South Africa, however, is experiencing its own problems. Mortality has doubled in the years from 1997 to 2005 and half the population in the Free State dies between 40 to 44 years of age.

“If we do not need health professionals to determine the quality and quantity of service delivery to the population and do not want to involve them in this process, we can get rid of them, but then the political leaders making that decision must accept responsibility for the clinical outcomes and life expectancies of their fellow citizens.

“We surely cannot expect to impose the same medical legal principles on professionals working in unsafe hospitals and who have complained and made authorities aware of these conditions than upon those working in functional institutions. Either fixes the institutions or indemnifies medical personnel working in these conditions and defends the decision publicly.

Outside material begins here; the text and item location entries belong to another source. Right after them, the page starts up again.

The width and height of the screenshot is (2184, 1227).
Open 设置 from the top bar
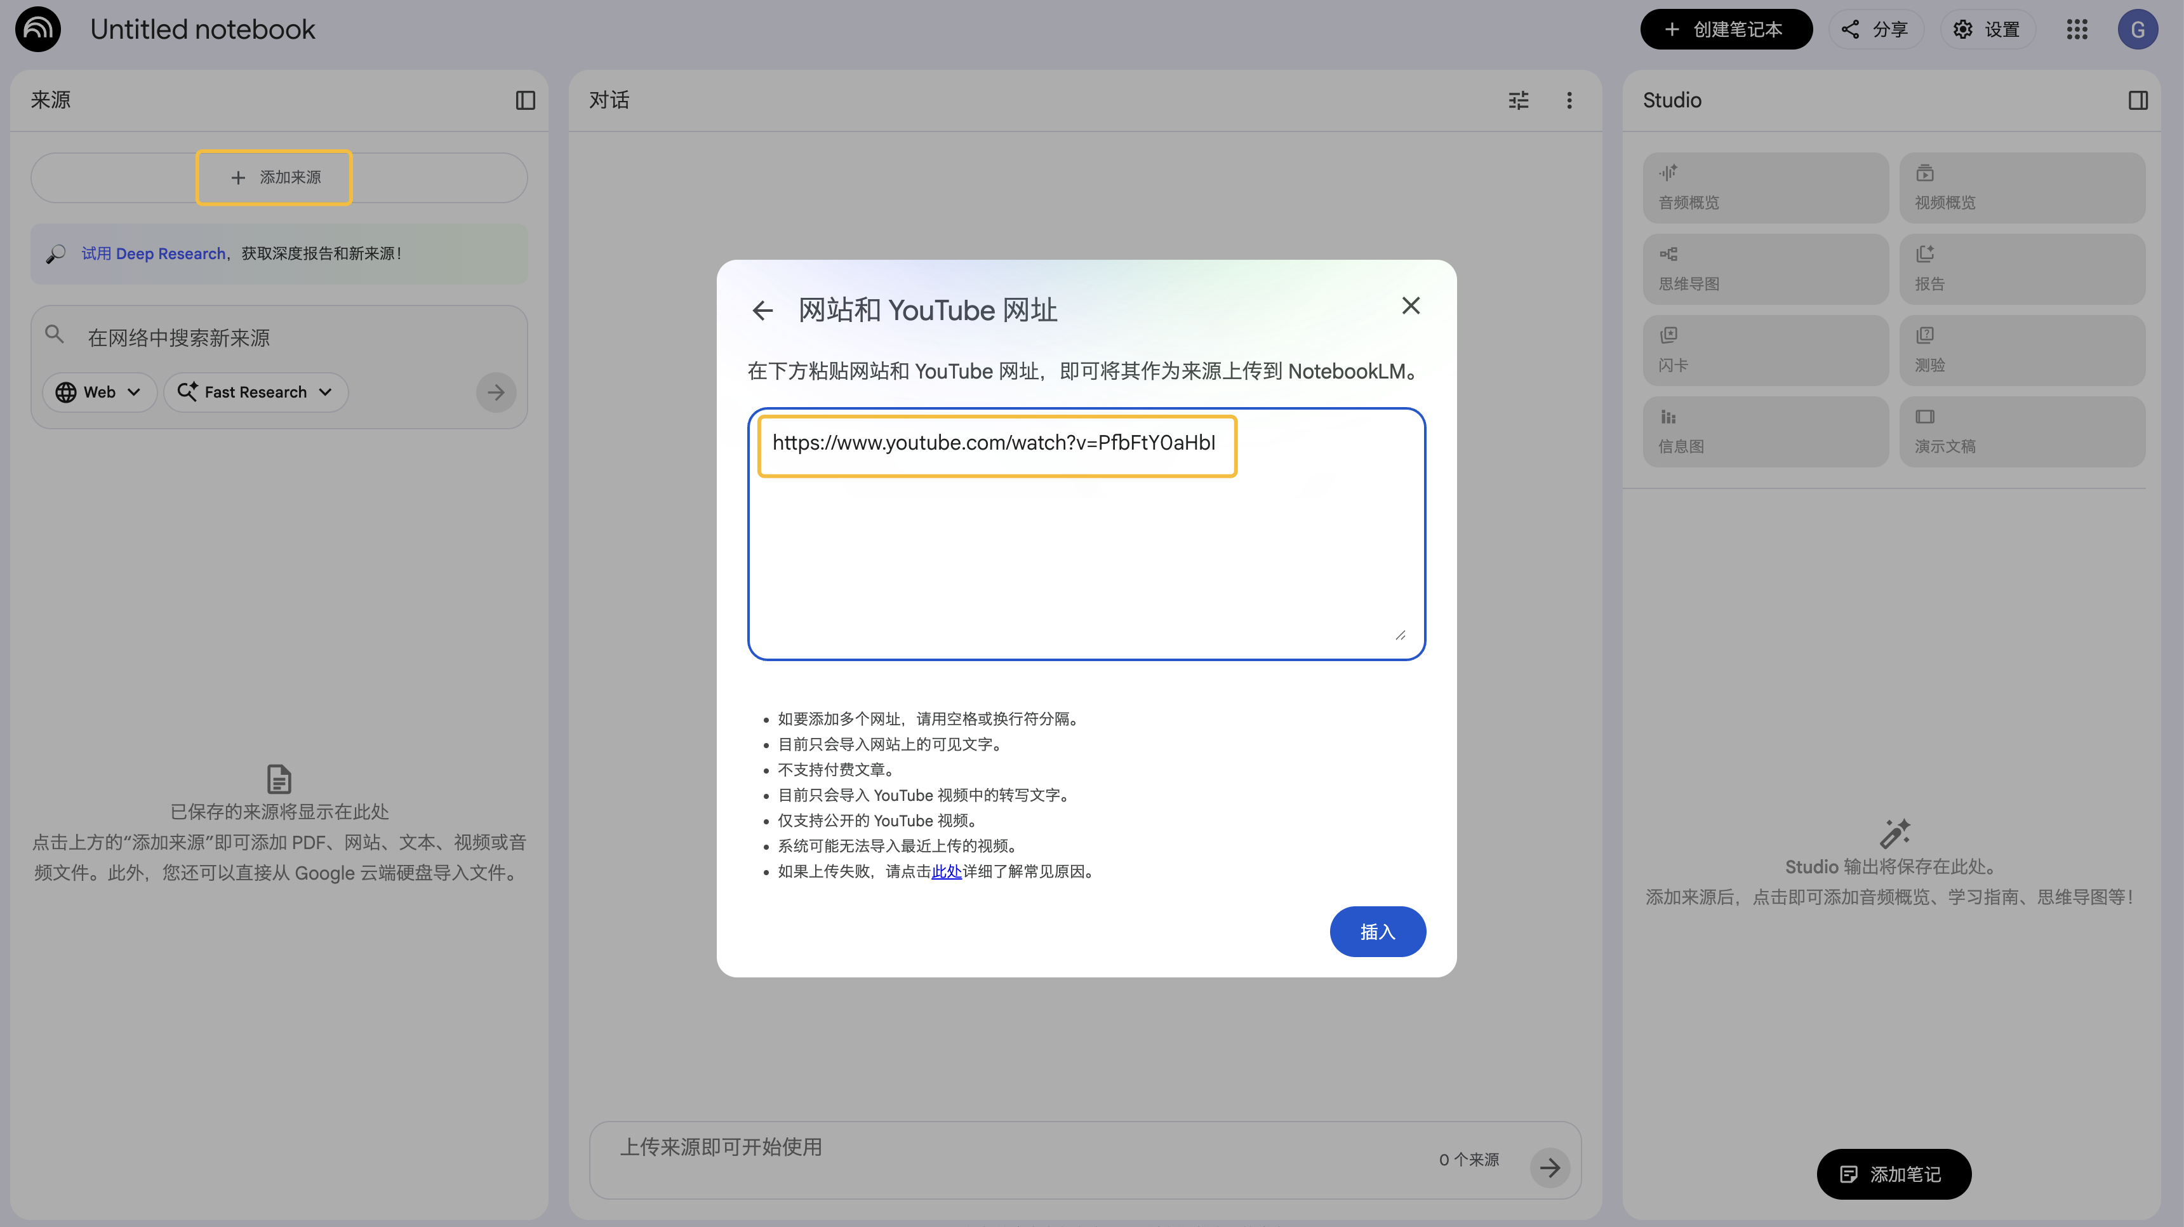point(1987,28)
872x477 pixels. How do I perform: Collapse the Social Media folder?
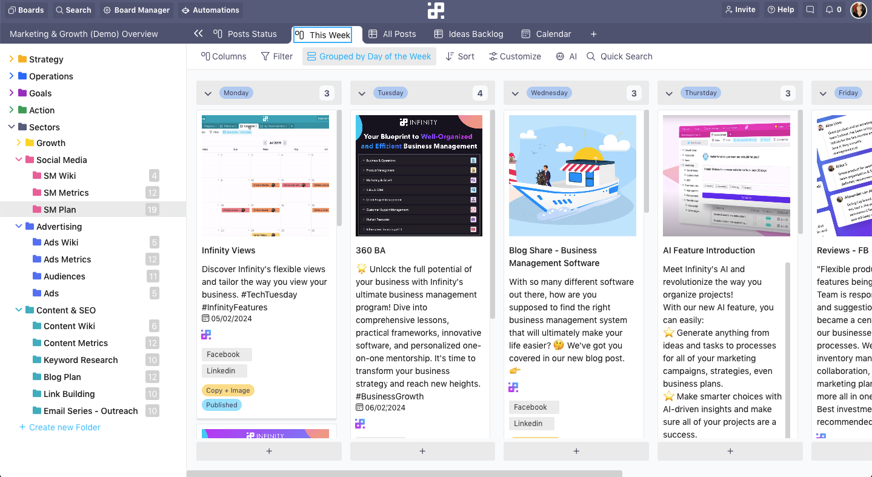tap(18, 159)
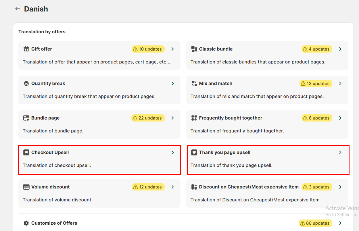Select the Bundle page icon
This screenshot has height=231, width=359.
point(26,118)
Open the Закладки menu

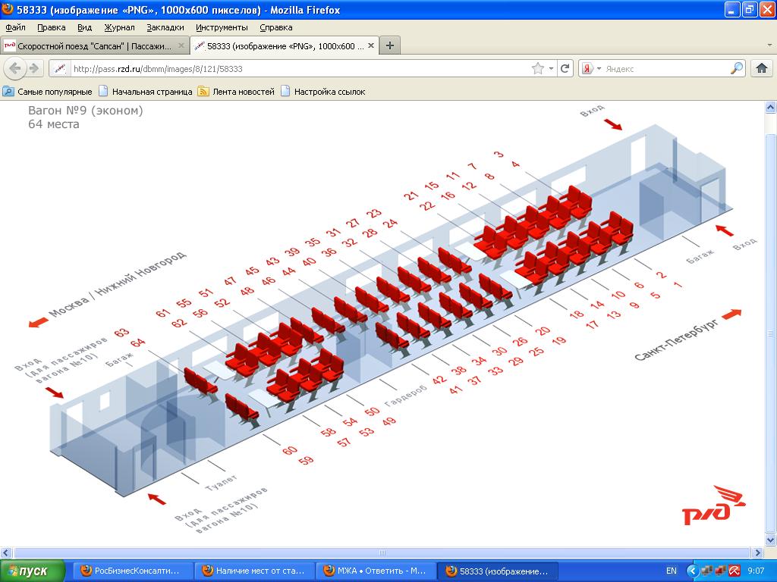point(165,27)
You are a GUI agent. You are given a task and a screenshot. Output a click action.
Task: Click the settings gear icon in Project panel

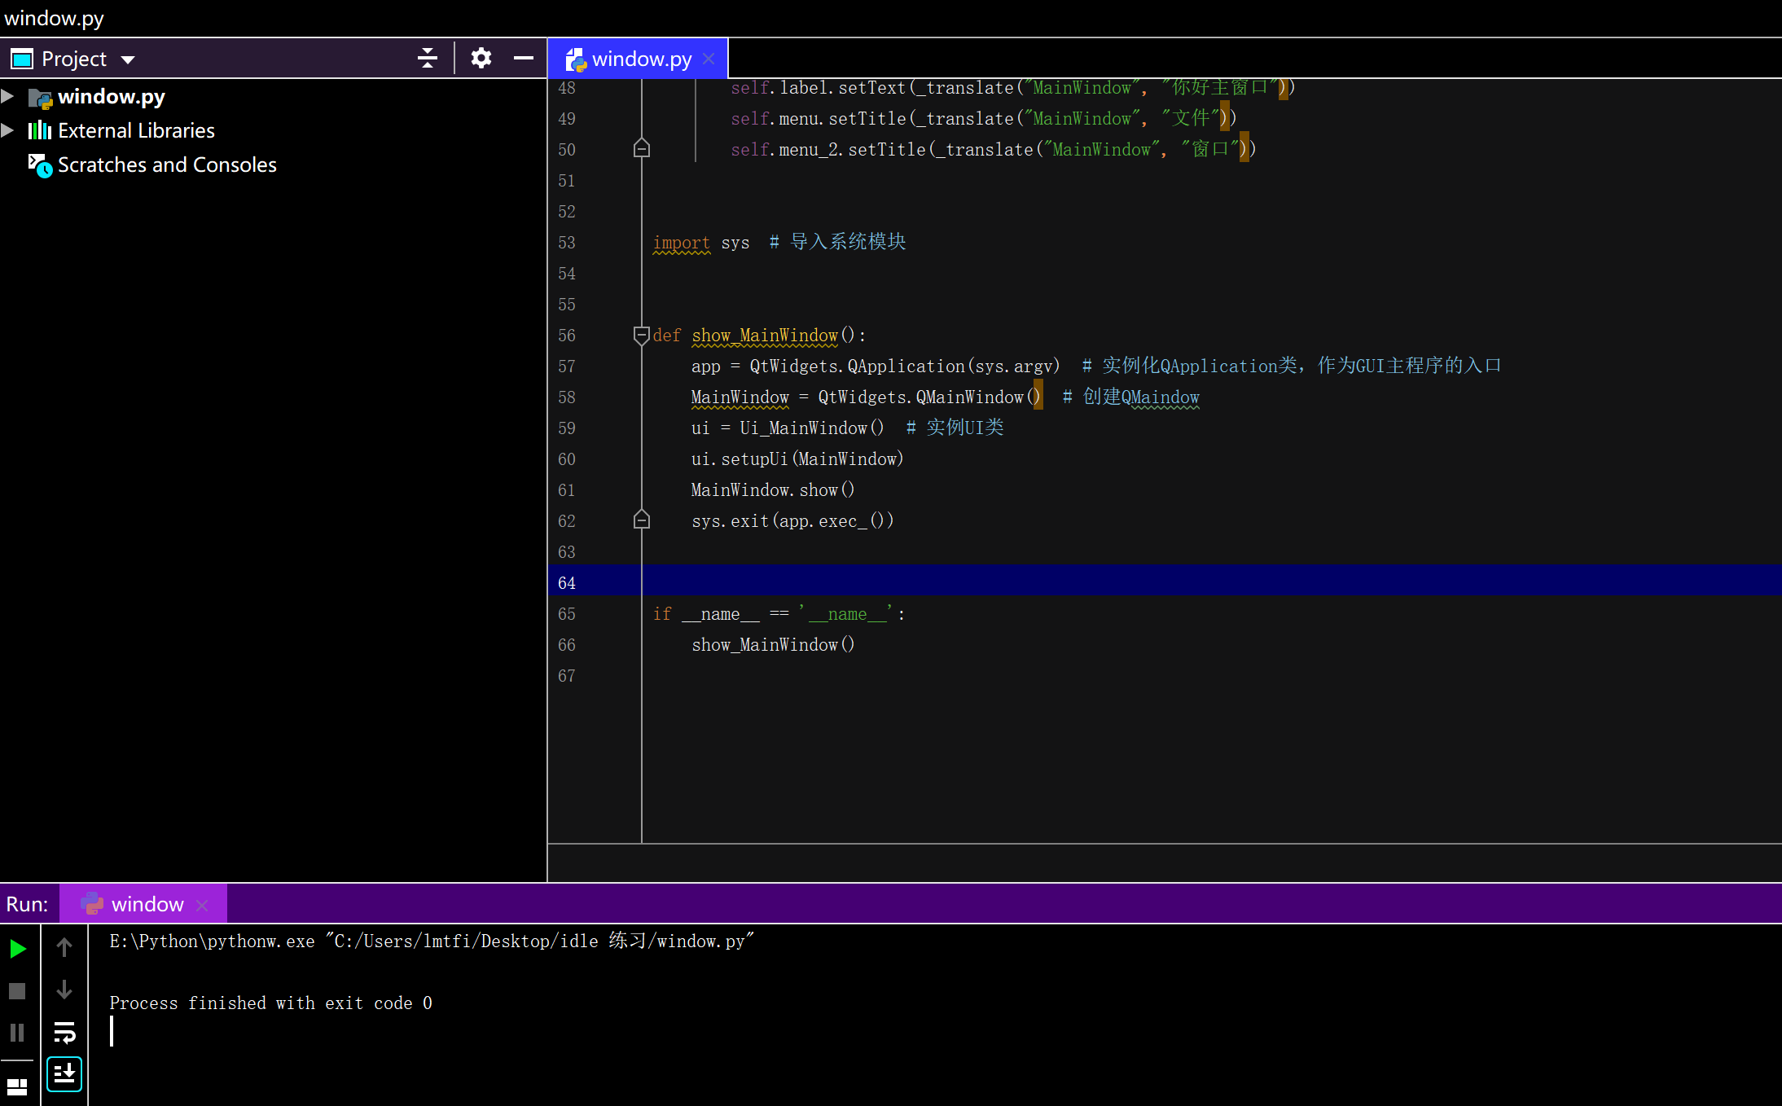point(481,57)
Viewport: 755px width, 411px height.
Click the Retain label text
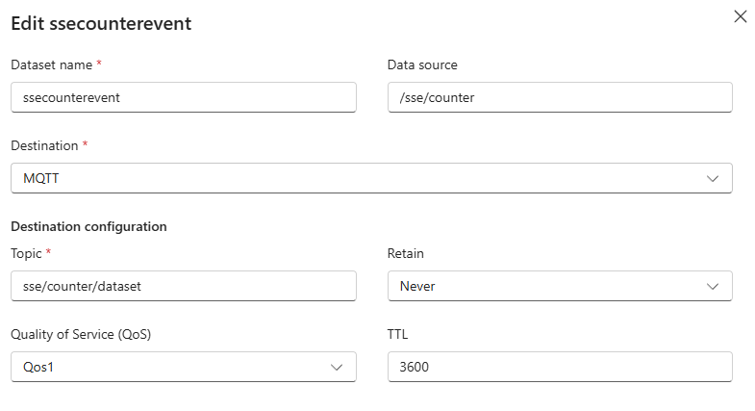point(405,253)
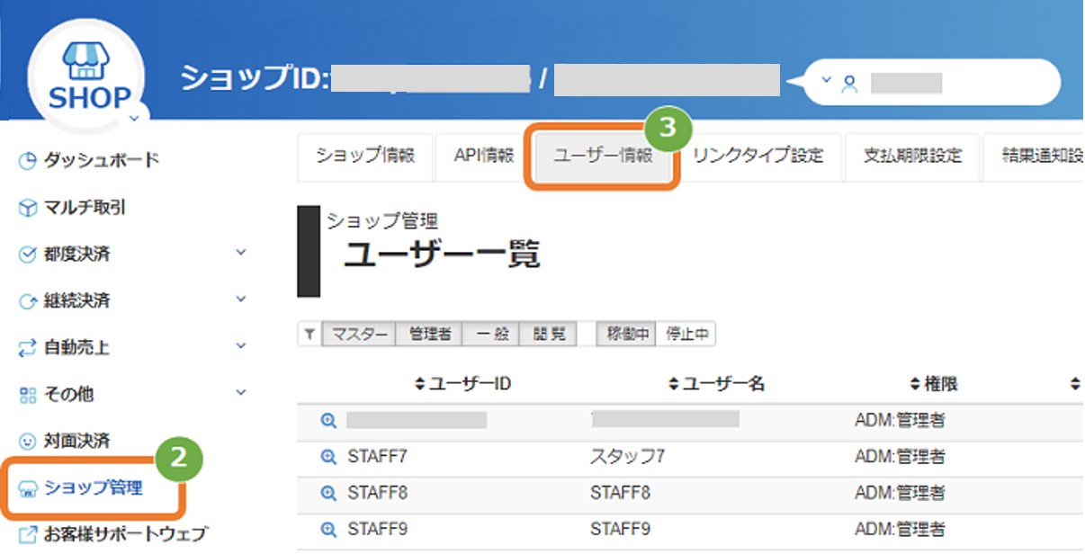Toggle the 稼働中 status filter
The height and width of the screenshot is (554, 1085).
628,335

“Why do I have to choose the three out of four patients that cannot have a lifesaving operation and will have to die on their own while the system pretends to deliver treatment to all?”

Prof. Smit says developing a service package with guidelines in the public domain will go a long way towards addressing this issue. It is also about time that we have to admit that things are simply not the same. Standards are deteriorating and training outcomes are or will be affected.

The people who make decisions that affect healthcare service delivery and outcomes, the quality of training platforms and research, in a word, the future of South African medicine, firstly need rules and boundaries. He also suggested that maybe the government should develop health policy in the public domain and then outsource healthcare delivery to people who can actually deliver including thousands of experts employed but ignored by the State at present.

“It is time that we all have to accept our responsibilities at all levels… and act decisively on matters that will determine the quality and quantity of medical care for this and future generations in South Africa and Africa. Time is running out,” Prof. Smit says.